Instructions to follow:
Repeat each line of the items below word for word.

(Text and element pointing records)
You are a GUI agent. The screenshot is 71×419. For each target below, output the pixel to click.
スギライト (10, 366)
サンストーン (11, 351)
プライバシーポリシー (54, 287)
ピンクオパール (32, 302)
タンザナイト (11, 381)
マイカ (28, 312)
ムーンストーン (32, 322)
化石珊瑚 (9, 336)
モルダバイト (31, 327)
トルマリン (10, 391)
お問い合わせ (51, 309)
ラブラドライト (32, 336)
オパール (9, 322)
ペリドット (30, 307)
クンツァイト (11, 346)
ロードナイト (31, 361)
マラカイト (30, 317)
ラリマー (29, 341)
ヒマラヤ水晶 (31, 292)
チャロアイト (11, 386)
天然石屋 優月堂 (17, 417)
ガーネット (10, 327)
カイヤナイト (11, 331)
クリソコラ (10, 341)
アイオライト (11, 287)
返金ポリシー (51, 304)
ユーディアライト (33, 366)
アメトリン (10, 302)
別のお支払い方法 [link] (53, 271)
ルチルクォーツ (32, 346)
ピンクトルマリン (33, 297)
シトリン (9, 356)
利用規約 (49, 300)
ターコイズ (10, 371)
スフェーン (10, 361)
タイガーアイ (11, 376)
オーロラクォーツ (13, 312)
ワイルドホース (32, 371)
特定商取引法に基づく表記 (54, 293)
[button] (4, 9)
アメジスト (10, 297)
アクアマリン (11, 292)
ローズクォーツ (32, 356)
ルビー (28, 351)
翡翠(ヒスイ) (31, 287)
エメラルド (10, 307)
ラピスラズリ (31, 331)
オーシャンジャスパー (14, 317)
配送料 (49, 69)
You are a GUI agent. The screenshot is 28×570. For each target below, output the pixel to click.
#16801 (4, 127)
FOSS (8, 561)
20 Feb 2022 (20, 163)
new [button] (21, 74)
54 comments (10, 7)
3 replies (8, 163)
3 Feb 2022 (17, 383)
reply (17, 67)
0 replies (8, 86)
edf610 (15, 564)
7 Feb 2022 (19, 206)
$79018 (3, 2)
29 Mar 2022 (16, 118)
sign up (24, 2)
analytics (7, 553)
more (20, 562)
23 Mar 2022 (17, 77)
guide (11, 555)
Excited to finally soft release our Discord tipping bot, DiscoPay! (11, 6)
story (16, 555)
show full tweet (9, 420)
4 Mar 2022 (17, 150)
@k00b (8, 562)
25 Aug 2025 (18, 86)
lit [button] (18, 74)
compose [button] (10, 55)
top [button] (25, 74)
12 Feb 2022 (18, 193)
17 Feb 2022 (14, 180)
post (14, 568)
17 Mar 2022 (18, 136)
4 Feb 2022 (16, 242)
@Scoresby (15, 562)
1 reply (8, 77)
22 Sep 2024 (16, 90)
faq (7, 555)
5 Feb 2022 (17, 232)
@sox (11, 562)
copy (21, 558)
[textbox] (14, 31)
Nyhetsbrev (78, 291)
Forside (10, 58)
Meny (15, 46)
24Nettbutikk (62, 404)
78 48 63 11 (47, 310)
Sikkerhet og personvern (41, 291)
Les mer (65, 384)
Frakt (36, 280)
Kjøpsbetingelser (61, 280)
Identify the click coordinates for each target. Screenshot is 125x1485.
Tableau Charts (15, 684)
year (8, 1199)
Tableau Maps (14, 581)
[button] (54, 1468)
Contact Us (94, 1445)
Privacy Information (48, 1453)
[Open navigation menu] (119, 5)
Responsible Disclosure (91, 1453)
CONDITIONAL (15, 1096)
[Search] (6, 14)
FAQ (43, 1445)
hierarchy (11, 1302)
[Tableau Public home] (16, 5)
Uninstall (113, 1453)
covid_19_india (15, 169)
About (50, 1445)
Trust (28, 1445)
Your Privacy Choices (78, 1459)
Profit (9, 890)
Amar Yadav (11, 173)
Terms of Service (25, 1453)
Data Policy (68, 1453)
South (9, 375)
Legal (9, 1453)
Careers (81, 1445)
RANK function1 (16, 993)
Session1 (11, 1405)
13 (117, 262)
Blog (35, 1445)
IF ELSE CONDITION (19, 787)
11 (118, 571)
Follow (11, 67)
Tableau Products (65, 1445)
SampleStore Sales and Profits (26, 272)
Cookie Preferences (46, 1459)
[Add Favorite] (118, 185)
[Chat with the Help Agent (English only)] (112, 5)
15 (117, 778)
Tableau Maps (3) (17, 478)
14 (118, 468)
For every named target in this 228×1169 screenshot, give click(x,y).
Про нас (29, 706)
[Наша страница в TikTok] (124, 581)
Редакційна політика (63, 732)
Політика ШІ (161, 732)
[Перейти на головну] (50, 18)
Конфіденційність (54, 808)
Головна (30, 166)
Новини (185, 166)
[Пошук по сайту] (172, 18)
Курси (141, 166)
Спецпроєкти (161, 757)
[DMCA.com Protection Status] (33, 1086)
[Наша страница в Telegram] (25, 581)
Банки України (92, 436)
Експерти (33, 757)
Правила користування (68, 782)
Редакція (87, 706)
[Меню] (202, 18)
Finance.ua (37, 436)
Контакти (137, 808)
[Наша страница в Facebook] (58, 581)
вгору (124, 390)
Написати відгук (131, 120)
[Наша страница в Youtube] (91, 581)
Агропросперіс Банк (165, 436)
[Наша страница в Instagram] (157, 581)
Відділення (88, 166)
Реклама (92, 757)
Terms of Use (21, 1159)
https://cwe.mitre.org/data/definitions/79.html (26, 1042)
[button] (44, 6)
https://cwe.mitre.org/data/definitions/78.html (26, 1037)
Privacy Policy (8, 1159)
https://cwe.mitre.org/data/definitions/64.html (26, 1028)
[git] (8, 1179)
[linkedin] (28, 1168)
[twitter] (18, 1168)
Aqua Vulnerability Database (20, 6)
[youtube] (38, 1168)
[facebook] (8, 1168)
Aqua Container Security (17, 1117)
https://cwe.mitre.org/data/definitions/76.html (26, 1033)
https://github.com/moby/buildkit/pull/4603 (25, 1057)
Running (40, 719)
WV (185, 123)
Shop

Written response:
You are a GUI agent. The screenshot is 71×419. For each target below, output the pixel to click.
スギライト (10, 366)
サンストーン (11, 351)
プライバシーポリシー (54, 287)
ピンクオパール (32, 302)
タンザナイト (11, 381)
マイカ (28, 312)
ムーンストーン (32, 322)
化石珊瑚 (9, 336)
モルダバイト (31, 327)
トルマリン (10, 391)
お問い合わせ (51, 309)
ラブラドライト (32, 336)
オパール (9, 322)
ペリドット (30, 307)
クンツァイト (11, 346)
ロードナイト (31, 361)
マラカイト (30, 317)
ラリマー (29, 341)
ヒマラヤ水晶 (31, 292)
チャロアイト (11, 386)
天然石屋 優月堂 (17, 417)
ガーネット (10, 327)
カイヤナイト (11, 331)
クリソコラ (10, 341)
アイオライト (11, 287)
返金ポリシー (51, 304)
ユーディアライト (33, 366)
アメトリン (10, 302)
別のお支払い方法 [link] (53, 271)
ルチルクォーツ (32, 346)
ピンクトルマリン (33, 297)
シトリン (9, 356)
利用規約 (49, 300)
ターコイズ (10, 371)
スフェーン (10, 361)
タイガーアイ (11, 376)
オーロラクォーツ (13, 312)
ワイルドホース (32, 371)
特定商取引法に基づく表記 (54, 293)
[button] (4, 9)
アメジスト (10, 297)
アクアマリン (11, 292)
ローズクォーツ (32, 356)
ルビー (28, 351)
翡翠(ヒスイ) (31, 287)
エメラルド (10, 307)
ラピスラズリ (31, 331)
オーシャンジャスパー (14, 317)
配送料 (49, 69)
You are a GUI agent. The screenshot is 28×570. For each target below, output the pixel to click.
#16801 (4, 127)
FOSS (8, 561)
20 Feb 2022 (20, 163)
new [button] (21, 74)
54 comments (10, 7)
3 replies (8, 163)
3 Feb 2022 (17, 383)
reply (17, 67)
0 replies (8, 86)
edf610 (15, 564)
7 Feb 2022 (19, 206)
$79018 (3, 2)
29 Mar 2022 (16, 118)
sign up (24, 2)
analytics (7, 553)
more (20, 562)
23 Mar 2022 (17, 77)
guide (11, 555)
Excited to finally soft release our Discord tipping bot, DiscoPay! (11, 6)
story (16, 555)
show full tweet (9, 420)
4 Mar 2022 (17, 150)
@k00b (8, 562)
25 Aug 2025 (18, 86)
lit [button] (18, 74)
compose [button] (10, 55)
top [button] (25, 74)
12 Feb 2022 (18, 193)
17 Feb 2022 (14, 180)
post (14, 568)
17 Mar 2022 (18, 136)
4 Feb 2022 (16, 242)
@Scoresby (15, 562)
1 reply (8, 77)
22 Sep 2024 (16, 90)
faq (7, 555)
5 Feb 2022 (17, 232)
@sox (11, 562)
copy (21, 558)
[textbox] (14, 31)
Nyhetsbrev (78, 291)
Forside (10, 58)
Meny (15, 46)
24Nettbutikk (62, 404)
78 48 63 11 (47, 310)
Sikkerhet og personvern (41, 291)
Les mer (65, 384)
Frakt (36, 280)
Kjøpsbetingelser (61, 280)
Identify the click coordinates for each target. Screenshot is 125x1485.
Tableau Charts (15, 684)
year (8, 1199)
Tableau Maps (14, 581)
[button] (54, 1468)
Contact Us (94, 1445)
Privacy Information (48, 1453)
[Open navigation menu] (119, 5)
Responsible Disclosure (91, 1453)
CONDITIONAL (15, 1096)
[Search] (6, 14)
FAQ (43, 1445)
hierarchy (11, 1302)
[Tableau Public home] (16, 5)
Uninstall (113, 1453)
covid_19_india (15, 169)
About (50, 1445)
Trust (28, 1445)
Your Privacy Choices (78, 1459)
Profit (9, 890)
Amar Yadav (11, 173)
Terms of Service (25, 1453)
Data Policy (68, 1453)
South (9, 375)
Legal (9, 1453)
Careers (81, 1445)
RANK function1 (16, 993)
Session1 (11, 1405)
13 (117, 262)
Blog (35, 1445)
IF ELSE CONDITION (19, 787)
11 (118, 571)
Follow (11, 67)
Tableau Products (65, 1445)
SampleStore Sales and Profits (26, 272)
Cookie Preferences (46, 1459)
[Add Favorite] (118, 185)
[Chat with the Help Agent (English only)] (112, 5)
15 (117, 778)
Tableau Maps (3) (17, 478)
14 (118, 468)
For every named target in this 228×1169 screenshot, give click(x,y).
Про нас (29, 706)
[Наша страница в TikTok] (124, 581)
Редакційна політика (63, 732)
Політика ШІ (161, 732)
[Перейти на головну] (50, 18)
Конфіденційність (54, 808)
Головна (30, 166)
Новини (185, 166)
[Пошук по сайту] (172, 18)
Курси (141, 166)
Спецпроєкти (161, 757)
[DMCA.com Protection Status] (33, 1086)
[Наша страница в Telegram] (25, 581)
Банки України (92, 436)
Експерти (33, 757)
Правила користування (68, 782)
Редакція (87, 706)
[Меню] (202, 18)
Finance.ua (37, 436)
Контакти (137, 808)
[Наша страница в Facebook] (58, 581)
вгору (124, 390)
Написати відгук (131, 120)
[Наша страница в Youtube] (91, 581)
Агропросперіс Банк (165, 436)
[Наша страница в Instagram] (157, 581)
Відділення (88, 166)
Реклама (92, 757)
Terms of Use (21, 1159)
https://cwe.mitre.org/data/definitions/79.html (26, 1042)
[button] (44, 6)
https://cwe.mitre.org/data/definitions/78.html (26, 1037)
Privacy Policy (8, 1159)
https://cwe.mitre.org/data/definitions/64.html (26, 1028)
[git] (8, 1179)
[linkedin] (28, 1168)
[twitter] (18, 1168)
Aqua Vulnerability Database (20, 6)
[youtube] (38, 1168)
[facebook] (8, 1168)
Aqua Container Security (17, 1117)
https://cwe.mitre.org/data/definitions/76.html (26, 1033)
https://github.com/moby/buildkit/pull/4603 (25, 1057)
Running (40, 719)
WV (185, 123)
Shop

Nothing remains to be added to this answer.